Repeat the records in full, exactly.
**** Data extracts
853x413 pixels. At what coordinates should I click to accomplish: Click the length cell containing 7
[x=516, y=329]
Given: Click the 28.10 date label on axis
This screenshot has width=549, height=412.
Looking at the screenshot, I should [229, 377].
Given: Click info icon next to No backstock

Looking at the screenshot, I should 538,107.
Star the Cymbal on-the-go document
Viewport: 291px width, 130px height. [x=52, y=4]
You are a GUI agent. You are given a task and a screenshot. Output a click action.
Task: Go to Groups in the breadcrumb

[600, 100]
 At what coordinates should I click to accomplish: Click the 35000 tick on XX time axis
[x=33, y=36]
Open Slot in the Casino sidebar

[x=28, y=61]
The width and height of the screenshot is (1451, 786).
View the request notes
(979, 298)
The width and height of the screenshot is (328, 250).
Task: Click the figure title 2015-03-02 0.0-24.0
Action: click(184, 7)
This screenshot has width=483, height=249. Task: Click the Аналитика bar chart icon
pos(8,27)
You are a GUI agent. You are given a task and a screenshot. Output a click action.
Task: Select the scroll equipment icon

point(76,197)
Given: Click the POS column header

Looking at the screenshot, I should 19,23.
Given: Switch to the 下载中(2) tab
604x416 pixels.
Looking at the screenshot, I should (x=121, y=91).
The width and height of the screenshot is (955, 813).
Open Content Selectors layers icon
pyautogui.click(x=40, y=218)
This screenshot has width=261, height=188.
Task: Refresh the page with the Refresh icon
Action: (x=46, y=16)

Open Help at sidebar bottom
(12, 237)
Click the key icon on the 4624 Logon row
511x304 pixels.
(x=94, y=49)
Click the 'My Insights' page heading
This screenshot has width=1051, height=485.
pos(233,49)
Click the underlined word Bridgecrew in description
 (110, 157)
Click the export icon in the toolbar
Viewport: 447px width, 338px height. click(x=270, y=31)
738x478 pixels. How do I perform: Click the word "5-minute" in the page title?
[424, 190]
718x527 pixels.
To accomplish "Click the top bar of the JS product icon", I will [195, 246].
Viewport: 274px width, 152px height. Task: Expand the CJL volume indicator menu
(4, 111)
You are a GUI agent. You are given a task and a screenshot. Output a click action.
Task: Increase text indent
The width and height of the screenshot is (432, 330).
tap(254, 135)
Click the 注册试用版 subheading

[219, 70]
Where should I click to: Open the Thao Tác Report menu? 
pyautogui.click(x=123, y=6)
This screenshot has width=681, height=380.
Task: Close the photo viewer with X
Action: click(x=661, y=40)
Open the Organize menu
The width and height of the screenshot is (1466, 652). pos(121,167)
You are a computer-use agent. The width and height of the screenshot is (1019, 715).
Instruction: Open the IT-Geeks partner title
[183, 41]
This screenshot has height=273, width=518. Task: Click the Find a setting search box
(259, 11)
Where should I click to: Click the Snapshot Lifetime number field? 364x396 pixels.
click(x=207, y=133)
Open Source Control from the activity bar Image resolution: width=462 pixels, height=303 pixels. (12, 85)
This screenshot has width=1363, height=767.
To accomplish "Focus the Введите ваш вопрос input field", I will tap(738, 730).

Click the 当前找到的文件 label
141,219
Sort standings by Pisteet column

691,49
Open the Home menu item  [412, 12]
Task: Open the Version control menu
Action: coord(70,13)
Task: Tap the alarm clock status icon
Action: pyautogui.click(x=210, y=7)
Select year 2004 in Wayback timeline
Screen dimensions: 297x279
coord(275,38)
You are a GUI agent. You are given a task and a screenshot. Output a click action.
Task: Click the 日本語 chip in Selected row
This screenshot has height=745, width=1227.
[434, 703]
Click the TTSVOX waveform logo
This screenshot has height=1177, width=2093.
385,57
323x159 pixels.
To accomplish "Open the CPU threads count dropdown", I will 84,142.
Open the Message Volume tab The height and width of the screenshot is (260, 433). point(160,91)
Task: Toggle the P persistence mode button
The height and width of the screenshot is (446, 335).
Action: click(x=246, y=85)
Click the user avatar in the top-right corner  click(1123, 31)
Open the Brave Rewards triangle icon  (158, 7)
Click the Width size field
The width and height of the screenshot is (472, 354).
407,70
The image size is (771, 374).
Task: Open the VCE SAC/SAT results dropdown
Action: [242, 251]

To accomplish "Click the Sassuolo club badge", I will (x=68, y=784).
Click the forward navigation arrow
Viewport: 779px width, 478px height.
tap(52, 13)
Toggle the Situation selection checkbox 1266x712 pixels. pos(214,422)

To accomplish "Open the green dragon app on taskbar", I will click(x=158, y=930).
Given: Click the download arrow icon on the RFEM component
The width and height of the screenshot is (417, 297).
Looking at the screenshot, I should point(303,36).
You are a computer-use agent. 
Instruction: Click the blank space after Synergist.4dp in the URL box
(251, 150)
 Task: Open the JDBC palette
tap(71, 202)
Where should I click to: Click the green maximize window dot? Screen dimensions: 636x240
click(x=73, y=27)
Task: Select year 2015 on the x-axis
********
**Answer to this problem:**
853x413 pixels. At what coordinates should I click to accomplish: Click the length cell containing 7
[x=516, y=329]
Given: Click the 28.10 date label on axis
This screenshot has width=549, height=412.
Looking at the screenshot, I should [229, 377].
Given: Click info icon next to No backstock

Looking at the screenshot, I should 538,107.
Star the Cymbal on-the-go document
Viewport: 291px width, 130px height. [x=52, y=4]
You are a GUI agent. You are given a task and a screenshot. Output a click action.
Task: Go to Groups in the breadcrumb

[600, 100]
 At what coordinates should I click to accomplish: Click the 35000 tick on XX time axis
[x=33, y=36]
Open Slot in the Casino sidebar

[x=28, y=61]
The width and height of the screenshot is (1451, 786).
View the request notes
(979, 298)
The width and height of the screenshot is (328, 250).
Task: Click the figure title 2015-03-02 0.0-24.0
Action: click(184, 7)
This screenshot has width=483, height=249. Task: Click the Аналитика bar chart icon
pos(8,27)
You are a GUI agent. You are given a task and a screenshot. Output a click action.
Task: Select the scroll equipment icon

point(76,197)
Given: Click the POS column header

Looking at the screenshot, I should 19,23.
Given: Switch to the 下载中(2) tab
604x416 pixels.
Looking at the screenshot, I should (x=121, y=91).
The width and height of the screenshot is (955, 813).
Open Content Selectors layers icon
pyautogui.click(x=40, y=218)
This screenshot has width=261, height=188.
Task: Refresh the page with the Refresh icon
Action: (x=46, y=16)

Open Help at sidebar bottom
(12, 237)
Click the key icon on the 4624 Logon row
511x304 pixels.
(x=94, y=49)
Click the 'My Insights' page heading
This screenshot has width=1051, height=485.
pos(233,49)
Click the underlined word Bridgecrew in description
 (110, 157)
Click the export icon in the toolbar
Viewport: 447px width, 338px height. click(x=270, y=31)
738x478 pixels. How do I perform: Click the word "5-minute" in the page title?
[424, 190]
718x527 pixels.
To accomplish "Click the top bar of the JS product icon", I will [195, 246].
Viewport: 274px width, 152px height. Task: Expand the CJL volume indicator menu
(4, 111)
You are a GUI agent. You are given a task and a screenshot. Output a click action.
Task: Increase text indent
The width and height of the screenshot is (432, 330).
tap(254, 135)
Click the 注册试用版 subheading

[219, 70]
Where should I click to: Open the Thao Tác Report menu? 
pyautogui.click(x=123, y=6)
This screenshot has width=681, height=380.
Task: Close the photo viewer with X
Action: click(x=661, y=40)
Open the Organize menu
The width and height of the screenshot is (1466, 652). pos(121,167)
You are a computer-use agent. The width and height of the screenshot is (1019, 715).
Instruction: Open the IT-Geeks partner title
[183, 41]
This screenshot has height=273, width=518. Task: Click the Find a setting search box
(259, 11)
Where should I click to: Click the Snapshot Lifetime number field? 364x396 pixels.
click(x=207, y=133)
Open Source Control from the activity bar Image resolution: width=462 pixels, height=303 pixels. (12, 85)
This screenshot has width=1363, height=767.
To accomplish "Focus the Введите ваш вопрос input field", I will tap(738, 730).

Click the 当前找到的文件 label
141,219
Sort standings by Pisteet column

691,49
Open the Home menu item  [412, 12]
Task: Open the Version control menu
Action: coord(70,13)
Task: Tap the alarm clock status icon
Action: pyautogui.click(x=210, y=7)
Select year 2004 in Wayback timeline
Screen dimensions: 297x279
coord(275,38)
You are a GUI agent. You are given a task and a screenshot. Output a click action.
Task: Click the 日本語 chip in Selected row
This screenshot has height=745, width=1227.
[434, 703]
Click the TTSVOX waveform logo
This screenshot has height=1177, width=2093.
385,57
323x159 pixels.
To accomplish "Open the CPU threads count dropdown", I will 84,142.
Open the Message Volume tab The height and width of the screenshot is (260, 433). point(160,91)
Task: Toggle the P persistence mode button
The height and width of the screenshot is (446, 335).
Action: click(x=246, y=85)
Click the user avatar in the top-right corner  click(1123, 31)
Open the Brave Rewards triangle icon  (158, 7)
Click the Width size field
The width and height of the screenshot is (472, 354).
407,70
The image size is (771, 374).
Task: Open the VCE SAC/SAT results dropdown
Action: [242, 251]

To accomplish "Click the Sassuolo club badge", I will (x=68, y=784).
Click the forward navigation arrow
Viewport: 779px width, 478px height.
tap(52, 13)
Toggle the Situation selection checkbox 1266x712 pixels. pos(214,422)

To accomplish "Open the green dragon app on taskbar", I will click(x=158, y=930).
Given: Click the download arrow icon on the RFEM component
The width and height of the screenshot is (417, 297).
Looking at the screenshot, I should point(303,36).
You are a computer-use agent. 
Instruction: Click the blank space after Synergist.4dp in the URL box
(251, 150)
 Task: Open the JDBC palette
tap(71, 202)
Where should I click to: Click the green maximize window dot? Screen dimensions: 636x240
click(x=73, y=27)
Task: Select year 2015 on the x-axis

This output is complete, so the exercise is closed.